For the latest WSO2 documentation, visit https://wso2.com/documentation/.

OAuth Bearer Token-based Authentication for SCIM Endpoints

WSO2 Identity Server acts as a SCIM Service Provider (both hub and spoke type service providers) as well as SCIM Service Consumer.

WSO2 Identity Server as a SCIM Service Provider explains how to consume SCIM REST endpoints in WSO2 IS, with cURL using Basic Auth authentication. WSO2 IS supports OAuth bearer token-based authentication for SCIM REST endpoints. This section explains how to leverage the OAuth 2.0 feature of IS in order to authenticate to SCIM REST endpoints of IS.

Procedure:

  • Step 1 - Create an application entry and view its details.
  • Step 2 - Obtain a valid access token in order to get authenticated to SCIM REST endpoints.
  • Step 3 - Consume the SCIM REST endpoints using the access token.

Step 1

  1. Login to WSO2 Identity Server as an admin. 
  2. Access the management console and click OAuth under Manage in the Main menu.
  3. Create a new entry for an OAuth client application by clicking Register New Application.
  4. After creating the application entry, click on it to view its details as shown below.
  5. Now copy the Client IdClient Secret and Access Token Url for future use.

 

Step 2

We can use resource owner password credential grant type for this. Format of the the curl command to obtain the access token is:

curl --user Client Id:Client Secret -k -d "grant_type=password&username=username&password=password" -H "Content-Type:application/x-www-form-urlencoded" https://localhost:9443/oauth2endpoints/token

You need to replace the bold strings in the above command with valid values copied from step 1 above and the username and password of the resource owner. (You can use the default admin credentials for that in the default pack).
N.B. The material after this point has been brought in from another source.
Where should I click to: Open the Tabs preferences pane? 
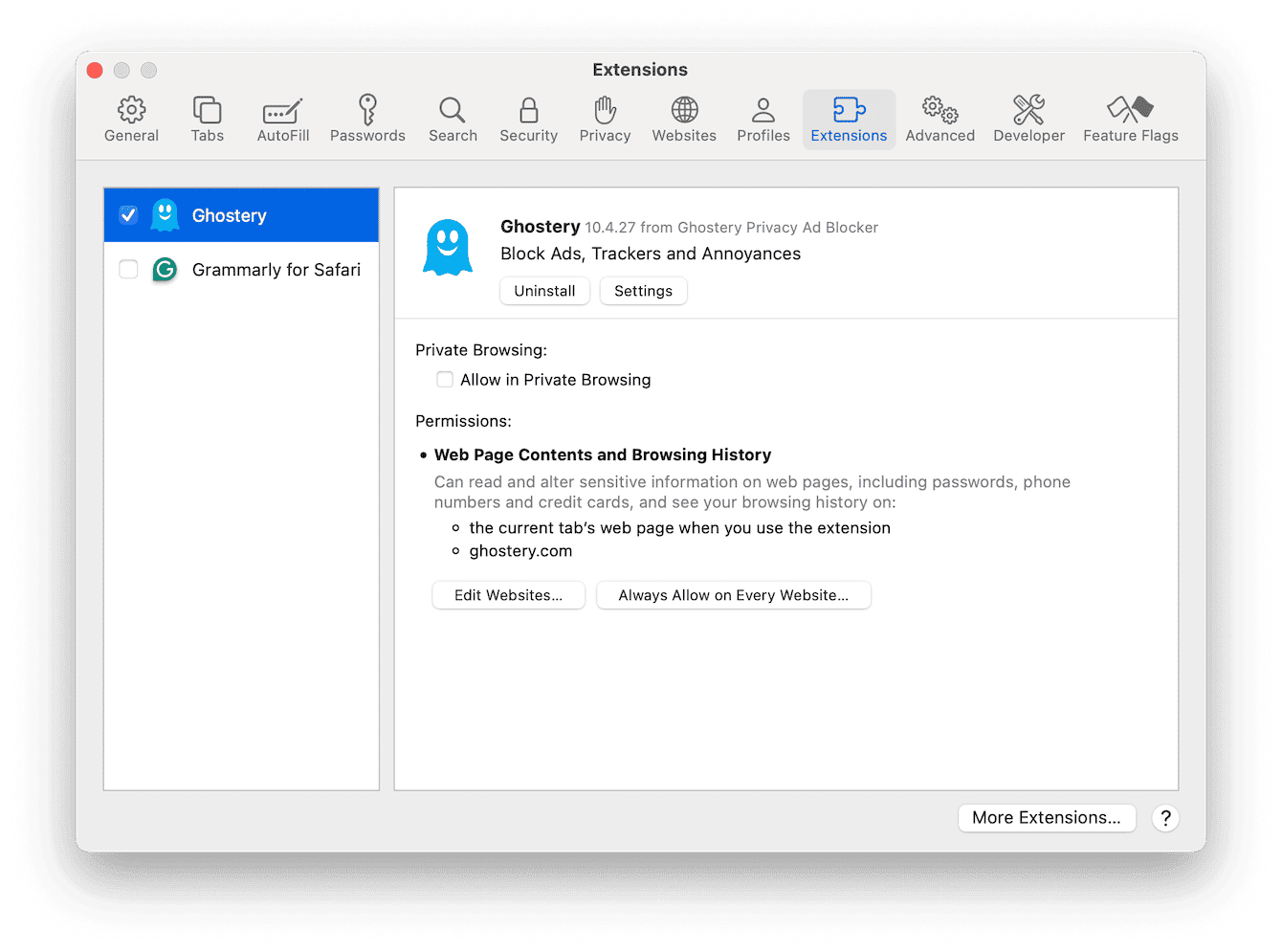(207, 118)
Once you execute the above command, you get the following response:

{"token_type":"bearer","expires_in":3600,"refresh_token":"16e3de3b7af4e7a43b7e56cd9362ff","access_token":"492d8b51cb815bbe143f219ac2cf61c3"}

Copy the access token value in the above response.

Step 3

Now we can consume the SCIM REST endpoints using the above access token.

E.g.; you can use the following cURL command to create a user through SCIM REST endpoints:

curl -v -k --header "Authorization: Bearer access_token" --data "{"schemas":[],"name":{"familyName":"gunasinghe","givenName":"hasinitg"},"userName":"hasi","password":"hasinitg","emails":[{"primary":true,"value":"hasini_home.com","type":"home"},{"value":"hasini_work.com","type":"work"}]}" --header "Content-Type:application/json" https://localhost:9443/wso2/scim/Users

You need to provide the access token copied in the above step 2, for the bold string in the above command.

You can refer more cURL commands to consume SCIM endpoints here. Also, you can use the SCIM sample clients in WSO2 IS samples to invoke the SCIM endpoints using both Basic auth and OAuth.